Stored items:
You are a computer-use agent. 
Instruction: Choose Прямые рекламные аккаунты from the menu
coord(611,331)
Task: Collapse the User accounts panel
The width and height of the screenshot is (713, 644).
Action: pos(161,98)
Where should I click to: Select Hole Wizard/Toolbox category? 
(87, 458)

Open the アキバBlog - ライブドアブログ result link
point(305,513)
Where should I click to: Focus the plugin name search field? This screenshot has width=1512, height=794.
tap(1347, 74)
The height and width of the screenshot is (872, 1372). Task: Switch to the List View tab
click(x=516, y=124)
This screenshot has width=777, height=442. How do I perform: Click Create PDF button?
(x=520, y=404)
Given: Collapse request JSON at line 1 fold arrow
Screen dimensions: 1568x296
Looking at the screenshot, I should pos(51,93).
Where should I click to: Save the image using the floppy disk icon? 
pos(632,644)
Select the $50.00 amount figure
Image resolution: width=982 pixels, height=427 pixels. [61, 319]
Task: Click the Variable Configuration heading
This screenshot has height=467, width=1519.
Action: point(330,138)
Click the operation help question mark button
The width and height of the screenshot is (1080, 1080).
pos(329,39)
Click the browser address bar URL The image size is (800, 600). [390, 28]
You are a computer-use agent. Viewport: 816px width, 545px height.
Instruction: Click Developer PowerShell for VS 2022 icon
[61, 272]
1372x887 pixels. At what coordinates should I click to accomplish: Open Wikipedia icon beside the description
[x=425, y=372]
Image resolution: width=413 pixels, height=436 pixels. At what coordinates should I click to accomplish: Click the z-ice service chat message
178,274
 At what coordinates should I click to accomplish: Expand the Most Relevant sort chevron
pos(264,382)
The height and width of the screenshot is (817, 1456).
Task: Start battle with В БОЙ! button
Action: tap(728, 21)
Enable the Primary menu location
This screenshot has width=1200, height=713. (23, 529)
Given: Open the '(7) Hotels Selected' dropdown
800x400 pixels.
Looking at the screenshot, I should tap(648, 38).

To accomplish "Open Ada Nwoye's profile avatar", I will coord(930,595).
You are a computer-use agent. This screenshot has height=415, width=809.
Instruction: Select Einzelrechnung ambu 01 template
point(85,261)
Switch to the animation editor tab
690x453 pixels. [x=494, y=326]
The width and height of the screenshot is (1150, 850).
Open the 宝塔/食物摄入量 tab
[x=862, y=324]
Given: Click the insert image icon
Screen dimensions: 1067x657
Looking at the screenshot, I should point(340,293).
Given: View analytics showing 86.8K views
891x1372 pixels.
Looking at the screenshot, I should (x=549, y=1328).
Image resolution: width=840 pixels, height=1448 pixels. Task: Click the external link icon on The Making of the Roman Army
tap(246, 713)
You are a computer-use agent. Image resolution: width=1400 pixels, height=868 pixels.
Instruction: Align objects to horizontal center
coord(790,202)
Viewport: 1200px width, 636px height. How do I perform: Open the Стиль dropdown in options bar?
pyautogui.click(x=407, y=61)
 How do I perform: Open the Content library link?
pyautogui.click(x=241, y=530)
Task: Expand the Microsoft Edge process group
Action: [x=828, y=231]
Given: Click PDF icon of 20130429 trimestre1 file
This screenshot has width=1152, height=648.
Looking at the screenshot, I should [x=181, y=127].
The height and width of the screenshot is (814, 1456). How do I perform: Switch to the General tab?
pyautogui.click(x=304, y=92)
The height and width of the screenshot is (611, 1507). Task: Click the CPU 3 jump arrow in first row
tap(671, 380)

TASK BRIEF:
Once you have read the entries, write them out again without altering a single character.

ANSWER SPACE:
You are a computer-use agent. 
Instruction: Choose Прямые рекламные аккаунты from the menu
coord(611,331)
Task: Collapse the User accounts panel
The width and height of the screenshot is (713, 644).
Action: pos(161,98)
Where should I click to: Select Hole Wizard/Toolbox category? 
(87, 458)

Open the アキバBlog - ライブドアブログ result link
point(305,513)
Where should I click to: Focus the plugin name search field? This screenshot has width=1512, height=794.
tap(1347, 74)
The height and width of the screenshot is (872, 1372). Task: Switch to the List View tab
click(x=516, y=124)
This screenshot has width=777, height=442. How do I perform: Click Create PDF button?
(x=520, y=404)
Given: Collapse request JSON at line 1 fold arrow
Screen dimensions: 1568x296
Looking at the screenshot, I should pos(51,93).
Where should I click to: Save the image using the floppy disk icon? 
pos(632,644)
Select the $50.00 amount figure
Image resolution: width=982 pixels, height=427 pixels. [61, 319]
Task: Click the Variable Configuration heading
This screenshot has height=467, width=1519.
Action: point(330,138)
Click the operation help question mark button
The width and height of the screenshot is (1080, 1080).
pos(329,39)
Click the browser address bar URL The image size is (800, 600). [390, 28]
You are a computer-use agent. Viewport: 816px width, 545px height.
Instruction: Click Developer PowerShell for VS 2022 icon
[61, 272]
1372x887 pixels. At what coordinates should I click to accomplish: Open Wikipedia icon beside the description
[x=425, y=372]
Image resolution: width=413 pixels, height=436 pixels. At what coordinates should I click to accomplish: Click the z-ice service chat message
178,274
 At what coordinates should I click to accomplish: Expand the Most Relevant sort chevron
pos(264,382)
The height and width of the screenshot is (817, 1456).
Task: Start battle with В БОЙ! button
Action: tap(728, 21)
Enable the Primary menu location
This screenshot has width=1200, height=713. (23, 529)
Given: Open the '(7) Hotels Selected' dropdown
800x400 pixels.
Looking at the screenshot, I should tap(648, 38).

To accomplish "Open Ada Nwoye's profile avatar", I will coord(930,595).
You are a computer-use agent. This screenshot has height=415, width=809.
Instruction: Select Einzelrechnung ambu 01 template
point(85,261)
Switch to the animation editor tab
690x453 pixels. [x=494, y=326]
The width and height of the screenshot is (1150, 850).
Open the 宝塔/食物摄入量 tab
[x=862, y=324]
Given: Click the insert image icon
Screen dimensions: 1067x657
Looking at the screenshot, I should point(340,293).
Given: View analytics showing 86.8K views
891x1372 pixels.
Looking at the screenshot, I should (x=549, y=1328).
Image resolution: width=840 pixels, height=1448 pixels. Task: Click the external link icon on The Making of the Roman Army
tap(246, 713)
You are a computer-use agent. Image resolution: width=1400 pixels, height=868 pixels.
Instruction: Align objects to horizontal center
coord(790,202)
Viewport: 1200px width, 636px height. How do I perform: Open the Стиль dropdown in options bar?
pyautogui.click(x=407, y=61)
 How do I perform: Open the Content library link?
pyautogui.click(x=241, y=530)
Task: Expand the Microsoft Edge process group
Action: [x=828, y=231]
Given: Click PDF icon of 20130429 trimestre1 file
This screenshot has width=1152, height=648.
Looking at the screenshot, I should [x=181, y=127].
The height and width of the screenshot is (814, 1456). How do I perform: Switch to the General tab?
pyautogui.click(x=304, y=92)
The height and width of the screenshot is (611, 1507). Task: Click the CPU 3 jump arrow in first row
tap(671, 380)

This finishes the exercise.